» TASK PROMPT
Among the entries below, one stretch runs from the line that contains "Screen dimensions: 1329x736" through the line that contains "Click the GitHub". Repeat that stretch exactly, ends included, and only that.

Pixel coordinate grounding data
☆ ☆ ☆

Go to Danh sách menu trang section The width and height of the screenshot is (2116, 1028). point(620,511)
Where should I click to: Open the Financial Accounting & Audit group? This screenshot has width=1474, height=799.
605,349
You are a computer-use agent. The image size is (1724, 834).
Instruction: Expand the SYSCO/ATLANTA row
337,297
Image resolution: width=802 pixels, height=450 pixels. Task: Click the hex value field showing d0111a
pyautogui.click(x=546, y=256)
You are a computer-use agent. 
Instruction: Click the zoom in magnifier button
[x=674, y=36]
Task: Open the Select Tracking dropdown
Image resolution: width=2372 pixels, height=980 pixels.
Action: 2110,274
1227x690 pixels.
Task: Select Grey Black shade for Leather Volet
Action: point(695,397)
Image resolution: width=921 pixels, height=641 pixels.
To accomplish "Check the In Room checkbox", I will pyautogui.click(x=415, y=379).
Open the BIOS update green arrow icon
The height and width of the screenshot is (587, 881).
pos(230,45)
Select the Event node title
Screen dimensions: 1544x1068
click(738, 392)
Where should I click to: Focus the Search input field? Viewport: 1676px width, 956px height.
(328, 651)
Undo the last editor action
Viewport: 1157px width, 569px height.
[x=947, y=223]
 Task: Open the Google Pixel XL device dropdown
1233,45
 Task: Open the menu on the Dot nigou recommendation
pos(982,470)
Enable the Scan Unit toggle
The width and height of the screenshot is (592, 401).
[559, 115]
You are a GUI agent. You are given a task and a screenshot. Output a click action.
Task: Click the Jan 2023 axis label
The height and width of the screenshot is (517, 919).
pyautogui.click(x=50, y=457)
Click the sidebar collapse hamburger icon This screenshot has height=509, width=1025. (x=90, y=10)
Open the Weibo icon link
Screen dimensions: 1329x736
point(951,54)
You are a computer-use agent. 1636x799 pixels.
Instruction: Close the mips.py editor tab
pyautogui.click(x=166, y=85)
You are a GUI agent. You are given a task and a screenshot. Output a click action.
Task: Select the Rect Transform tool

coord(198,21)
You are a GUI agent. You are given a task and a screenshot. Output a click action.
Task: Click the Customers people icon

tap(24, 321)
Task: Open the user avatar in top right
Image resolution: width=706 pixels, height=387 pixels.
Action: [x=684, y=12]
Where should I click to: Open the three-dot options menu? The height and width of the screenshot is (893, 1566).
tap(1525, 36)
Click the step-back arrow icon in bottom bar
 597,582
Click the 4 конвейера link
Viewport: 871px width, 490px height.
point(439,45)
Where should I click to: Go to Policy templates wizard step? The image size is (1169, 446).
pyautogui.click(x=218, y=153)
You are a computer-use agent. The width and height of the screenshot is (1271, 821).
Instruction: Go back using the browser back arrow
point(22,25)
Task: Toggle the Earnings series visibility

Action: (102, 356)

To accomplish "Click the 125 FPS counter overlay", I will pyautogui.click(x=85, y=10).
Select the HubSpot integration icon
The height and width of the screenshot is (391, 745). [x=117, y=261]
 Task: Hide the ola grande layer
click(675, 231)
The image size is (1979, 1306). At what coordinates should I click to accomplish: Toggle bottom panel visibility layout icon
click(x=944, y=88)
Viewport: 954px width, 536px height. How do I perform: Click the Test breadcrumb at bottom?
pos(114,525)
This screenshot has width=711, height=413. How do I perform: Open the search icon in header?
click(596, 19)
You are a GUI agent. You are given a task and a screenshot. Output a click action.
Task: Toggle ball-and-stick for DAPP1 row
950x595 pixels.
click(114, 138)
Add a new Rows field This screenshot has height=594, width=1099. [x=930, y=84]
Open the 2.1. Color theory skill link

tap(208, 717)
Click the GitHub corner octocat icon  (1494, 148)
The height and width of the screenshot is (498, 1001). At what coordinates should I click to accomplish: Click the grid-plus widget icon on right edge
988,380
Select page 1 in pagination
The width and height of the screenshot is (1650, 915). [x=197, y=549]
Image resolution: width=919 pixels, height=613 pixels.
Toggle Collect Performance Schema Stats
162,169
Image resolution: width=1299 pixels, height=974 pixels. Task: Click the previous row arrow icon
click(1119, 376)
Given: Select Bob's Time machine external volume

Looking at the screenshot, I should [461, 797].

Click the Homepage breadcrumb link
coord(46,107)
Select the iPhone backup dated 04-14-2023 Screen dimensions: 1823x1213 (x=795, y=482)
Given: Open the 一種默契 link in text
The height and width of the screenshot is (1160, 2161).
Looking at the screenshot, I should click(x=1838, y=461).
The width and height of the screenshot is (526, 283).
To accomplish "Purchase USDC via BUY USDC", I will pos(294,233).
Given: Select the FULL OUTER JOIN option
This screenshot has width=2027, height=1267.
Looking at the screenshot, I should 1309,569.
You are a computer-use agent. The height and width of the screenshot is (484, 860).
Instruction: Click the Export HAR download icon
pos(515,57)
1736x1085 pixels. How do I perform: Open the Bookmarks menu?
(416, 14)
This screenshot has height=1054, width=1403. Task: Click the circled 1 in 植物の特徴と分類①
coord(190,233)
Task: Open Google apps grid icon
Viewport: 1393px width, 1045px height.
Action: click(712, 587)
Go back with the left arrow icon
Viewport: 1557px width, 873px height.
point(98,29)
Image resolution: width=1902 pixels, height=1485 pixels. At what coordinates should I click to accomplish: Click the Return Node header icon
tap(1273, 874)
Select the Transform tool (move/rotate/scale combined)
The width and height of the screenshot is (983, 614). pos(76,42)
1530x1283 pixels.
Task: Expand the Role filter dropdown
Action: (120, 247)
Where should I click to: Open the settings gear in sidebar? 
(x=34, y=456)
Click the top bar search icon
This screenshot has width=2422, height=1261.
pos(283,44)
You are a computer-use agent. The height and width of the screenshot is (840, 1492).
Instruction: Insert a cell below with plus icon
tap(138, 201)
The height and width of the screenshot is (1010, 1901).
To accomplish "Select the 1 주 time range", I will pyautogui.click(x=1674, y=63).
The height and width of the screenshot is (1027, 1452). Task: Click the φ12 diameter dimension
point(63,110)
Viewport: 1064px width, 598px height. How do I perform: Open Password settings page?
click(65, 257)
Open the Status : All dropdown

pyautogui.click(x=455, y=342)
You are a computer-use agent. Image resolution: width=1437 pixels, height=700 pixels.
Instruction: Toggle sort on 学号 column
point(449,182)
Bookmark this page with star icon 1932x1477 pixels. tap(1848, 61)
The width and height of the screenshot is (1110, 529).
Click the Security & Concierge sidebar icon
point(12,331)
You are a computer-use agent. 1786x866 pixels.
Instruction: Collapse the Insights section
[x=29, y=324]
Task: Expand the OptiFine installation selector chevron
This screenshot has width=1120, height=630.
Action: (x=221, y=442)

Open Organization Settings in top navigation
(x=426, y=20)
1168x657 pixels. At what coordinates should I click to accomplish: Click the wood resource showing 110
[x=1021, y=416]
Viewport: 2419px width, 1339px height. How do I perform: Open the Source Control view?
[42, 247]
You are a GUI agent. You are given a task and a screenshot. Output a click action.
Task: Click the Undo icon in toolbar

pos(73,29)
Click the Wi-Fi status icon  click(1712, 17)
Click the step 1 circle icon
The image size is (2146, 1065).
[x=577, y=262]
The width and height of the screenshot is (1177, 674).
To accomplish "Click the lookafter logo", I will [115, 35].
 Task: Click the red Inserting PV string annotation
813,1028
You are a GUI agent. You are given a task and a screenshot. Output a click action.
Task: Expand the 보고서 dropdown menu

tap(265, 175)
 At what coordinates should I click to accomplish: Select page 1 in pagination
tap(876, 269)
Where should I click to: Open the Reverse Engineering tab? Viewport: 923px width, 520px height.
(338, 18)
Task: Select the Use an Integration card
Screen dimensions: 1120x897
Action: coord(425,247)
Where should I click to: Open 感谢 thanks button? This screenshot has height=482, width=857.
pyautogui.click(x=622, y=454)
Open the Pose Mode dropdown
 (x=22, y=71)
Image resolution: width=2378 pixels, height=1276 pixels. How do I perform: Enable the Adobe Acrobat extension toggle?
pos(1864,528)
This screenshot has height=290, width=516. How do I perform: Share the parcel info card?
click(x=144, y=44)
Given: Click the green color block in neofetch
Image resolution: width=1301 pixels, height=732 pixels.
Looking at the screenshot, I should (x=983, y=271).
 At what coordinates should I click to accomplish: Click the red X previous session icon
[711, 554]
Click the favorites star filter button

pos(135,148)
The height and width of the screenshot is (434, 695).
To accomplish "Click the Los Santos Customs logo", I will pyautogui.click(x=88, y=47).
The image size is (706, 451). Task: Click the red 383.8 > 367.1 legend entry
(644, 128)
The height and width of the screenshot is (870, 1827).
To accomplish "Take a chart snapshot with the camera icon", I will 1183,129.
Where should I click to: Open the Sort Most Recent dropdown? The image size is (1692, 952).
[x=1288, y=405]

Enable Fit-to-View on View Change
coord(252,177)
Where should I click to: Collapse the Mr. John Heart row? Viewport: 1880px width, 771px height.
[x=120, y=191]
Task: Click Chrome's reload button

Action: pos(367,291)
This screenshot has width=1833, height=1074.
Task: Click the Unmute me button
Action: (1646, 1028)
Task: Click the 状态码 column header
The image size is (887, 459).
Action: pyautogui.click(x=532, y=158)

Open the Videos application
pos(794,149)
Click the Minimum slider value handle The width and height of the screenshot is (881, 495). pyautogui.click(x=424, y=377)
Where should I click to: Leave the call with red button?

☆ ☆ ☆

» TASK ANSWER
Screen dimensions: 1329x736
point(951,54)
You are a computer-use agent. 1636x799 pixels.
Instruction: Close the mips.py editor tab
pyautogui.click(x=166, y=85)
You are a GUI agent. You are given a task and a screenshot. Output a click action.
Task: Select the Rect Transform tool

coord(198,21)
You are a GUI agent. You are given a task and a screenshot. Output a click action.
Task: Click the Customers people icon

tap(24, 321)
Task: Open the user avatar in top right
Image resolution: width=706 pixels, height=387 pixels.
Action: [x=684, y=12]
Where should I click to: Open the three-dot options menu? The height and width of the screenshot is (893, 1566).
tap(1525, 36)
Click the step-back arrow icon in bottom bar
 597,582
Click the 4 конвейера link
Viewport: 871px width, 490px height.
point(439,45)
Where should I click to: Go to Policy templates wizard step? The image size is (1169, 446).
pyautogui.click(x=218, y=153)
You are a computer-use agent. The width and height of the screenshot is (1271, 821).
Instruction: Go back using the browser back arrow
point(22,25)
Task: Toggle the Earnings series visibility

Action: (102, 356)

To accomplish "Click the 125 FPS counter overlay", I will pyautogui.click(x=85, y=10).
Select the HubSpot integration icon
The height and width of the screenshot is (391, 745). [x=117, y=261]
 Task: Hide the ola grande layer
click(675, 231)
The image size is (1979, 1306). At what coordinates should I click to accomplish: Toggle bottom panel visibility layout icon
click(x=944, y=88)
Viewport: 954px width, 536px height. How do I perform: Click the Test breadcrumb at bottom?
pos(114,525)
This screenshot has width=711, height=413. How do I perform: Open the search icon in header?
click(596, 19)
You are a GUI agent. You are given a task and a screenshot. Output a click action.
Task: Toggle ball-and-stick for DAPP1 row
950x595 pixels.
click(114, 138)
Add a new Rows field This screenshot has height=594, width=1099. [x=930, y=84]
Open the 2.1. Color theory skill link

tap(208, 717)
Click the GitHub corner octocat icon  (1494, 148)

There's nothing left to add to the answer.